Help me please. I am student from non-engineering background. What should I do?

I am a student who is not from an engineering background but from science (Chemistry). I am currently pursuing my graduation (1st year now) from the Central University of Rajasthan, India. From my childhood itself, I was so excited to study coding, web, and app development but didn’t get a chance to do it. But now I am free here at home attending online classes from my university and coding in my free time. When I joined my university, I got a registration form where I need to fill 3 additional subjects that I should study along with Chemistry as my main. Some of the options were CS, Physics, English, Economics, and Statistics. When I saw see CS on that list, it triggered my childhood memories of learning how to code, which was resting for more than 10 years. I filled my form with CS as my 1st choice. After 2 months, I became very excited about programming. I started searching for online courses and ended up with Udemy. Started learning Python. Lasted for months. Finally got in touch with FreeCodeCamp. Completed Responsive Web Designing. Working on projects now. Now I am currently learning C, and C++ from my university, Web development for FreeCodeCamp, and completed learning Python for Udemy. I have 4 more years till I complete my MSc. in Chemistry. In this time period really want to improve my coding skills.

Finally, my question is that after completing the Front End Certification course, can I do freelance?
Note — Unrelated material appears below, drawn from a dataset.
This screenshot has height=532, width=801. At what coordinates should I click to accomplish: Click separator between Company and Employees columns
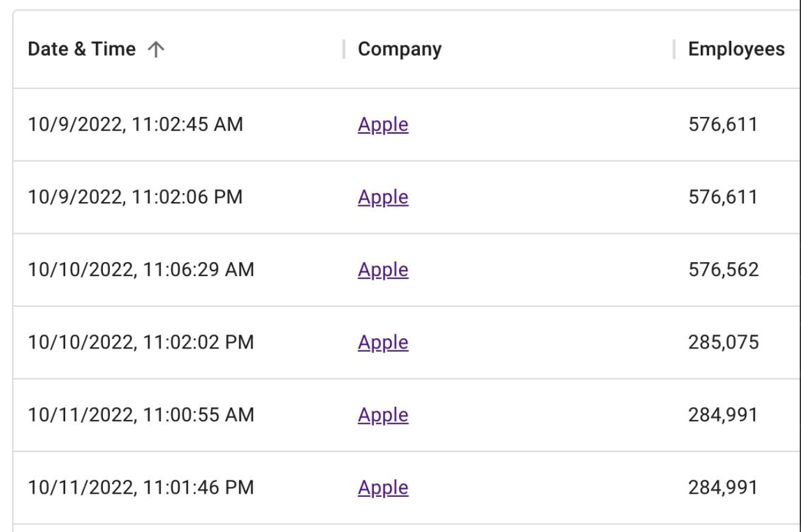[x=674, y=49]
Can I start a career in the coding field? If yes, where should I start from? Please help me.

You can’t just freelance by the fcc certifications but you have a lot of time to be comfortable in the field of programming. First thing I would suggest is to select a language to start to. Get comfortable with it. Create few projects with it. Then go to freelance websites to look for work related to your prog lang. FCC will just give you a head start in this field. You have to build on it and it will require you to invest TIME, a lot of it.

First of all, I don’t understand why you aren’t pursuing coding for your degree.

But you answer you:

Finally, my question is that after completing the Front End Certification course, can I do freelance? Can I start a career in the coding field?
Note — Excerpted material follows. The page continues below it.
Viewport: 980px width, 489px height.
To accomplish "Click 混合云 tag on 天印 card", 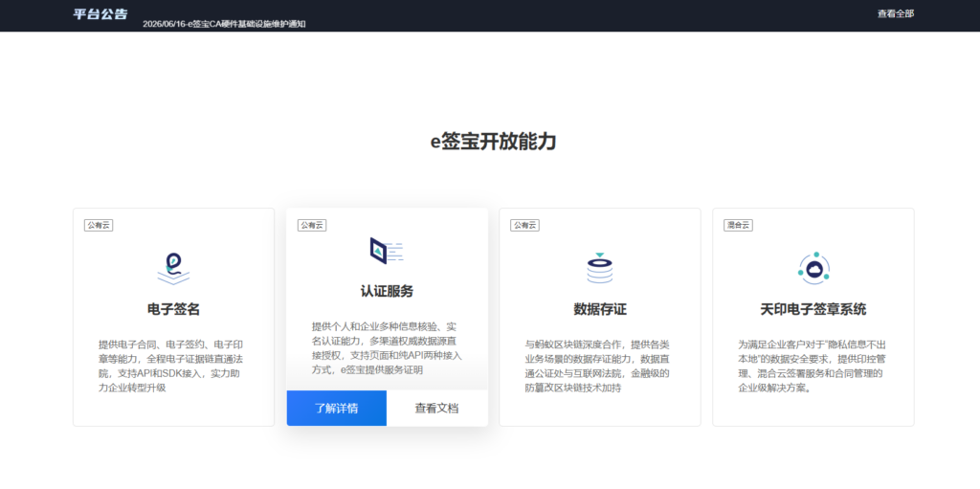I will pyautogui.click(x=738, y=226).

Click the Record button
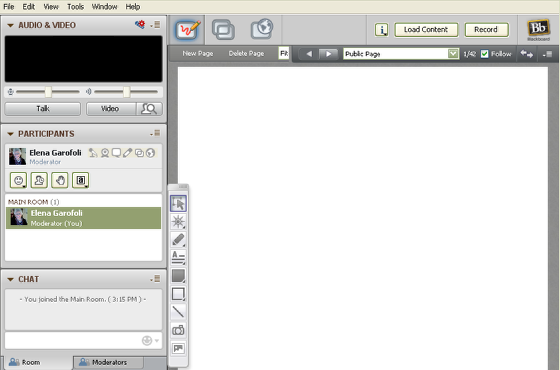point(486,30)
The simplistic answer to both of those is that you can do freelance or get a job as soon as someone hires you. So the question isn’t whether it is probable.

I think getting freelance with only that one cert is a big stretch. There might be some easy HTML/CSS only freelance gigs out there, but there probably aren’t many and there is probably stiff competition. After the first 3 certs, it gets a little more possible - at least you have JavaScript and some libraries under your belt. Really, I say that people aren’t ready until they’ve completed the first 6 certifications and they’ve been building apps and learning for a year past that. But (imho) once you have the first 3-6 certs, you are getting into the “not utterly improbable” territory.

But it’s really hard to say without knowing what you can do and knowing for what kinds of jobs you would be applying.

This is all just pure conjecture, so take it with a grain of salt.

And just to be clear - there is nothing wrong with having a degree in another field. Some of the best coders I know have degrees in other STEM fields. Some have non-STEM fields - my degree is in music and I like to think that I’m a decent coder. It just always strikes me as odd when people post, “I’m getting a different degree. How do I become a coder?” I don’t understand why “switch degrees” isn’t the first instinct.

I don’t know - maybe you really like chemistry and want to do both. Maybe you’re thinking that web dev could be a side job while you study chem - but that short changes how much work and commitment it takes to become a good coder. And in all fairness, other cultures may not be as permissive of people switching career paths like that.

i don’t know, it just always strikes me as odd.


I always believe that pursuing anything that you are passionate about will make you successful…

As Kevin Smith said, other cultures may not be as permissive of people switching career paths like this. Remember that you may be doing a great thing, but you also must consider the job market. And your personal(time, money, know how) resources. Becoming a Developer is not an easy thing. If you want to pursue both (coding and chemistry, that’s OK, put the additional effort, and go thinking from now, in the medium term Milestones that you want to accomplish.
And, in addition, since you are studying a Quantitative subject, you could consider the Data Science path, is more related with chemistry, and even if you do not work in it, Machine Learning, could make you a better researcher and a better scientist.
Hope this orientation helps, the decision is yours, best wishes.